**Task to carry out:** Pull out every line in the data that has the string "height" in it.

··· Records to process ···

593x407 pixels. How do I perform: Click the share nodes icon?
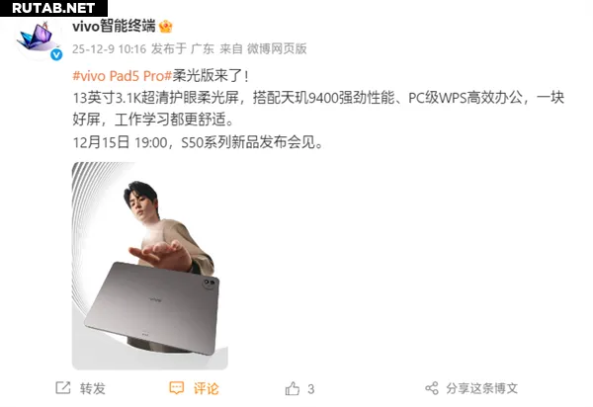tap(432, 388)
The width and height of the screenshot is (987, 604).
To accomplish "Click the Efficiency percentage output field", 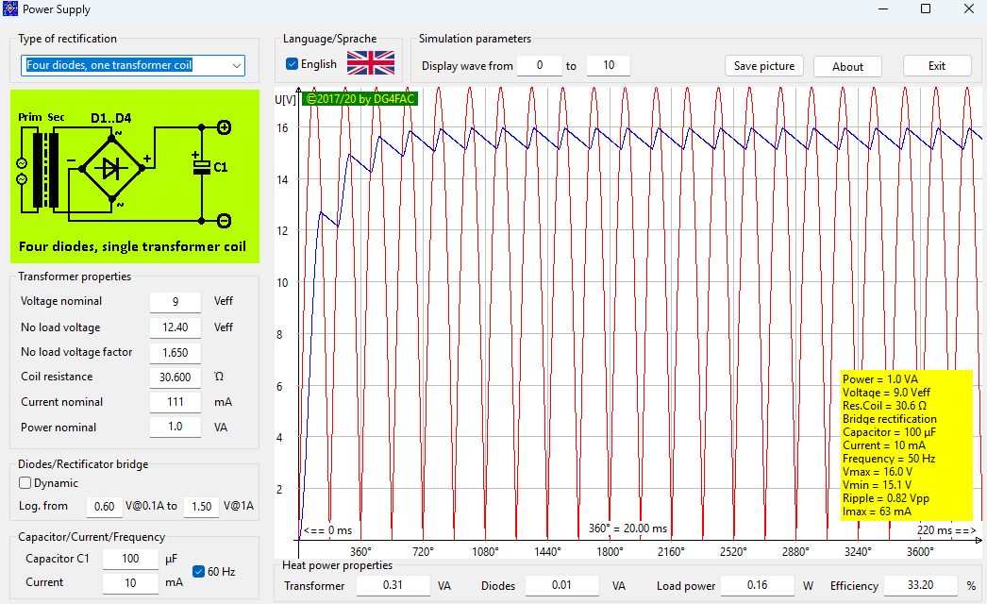I will (x=922, y=586).
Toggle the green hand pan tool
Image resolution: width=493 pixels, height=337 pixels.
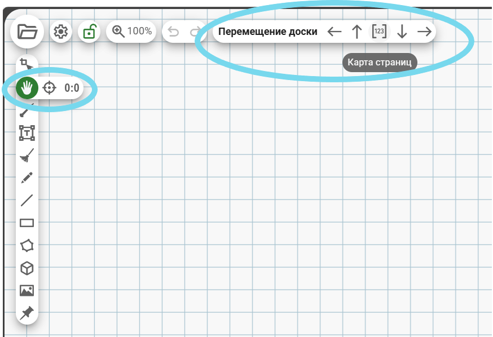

···

**Answer below:**
The width and height of the screenshot is (987, 604).
Image resolution: width=493 pixels, height=337 pixels.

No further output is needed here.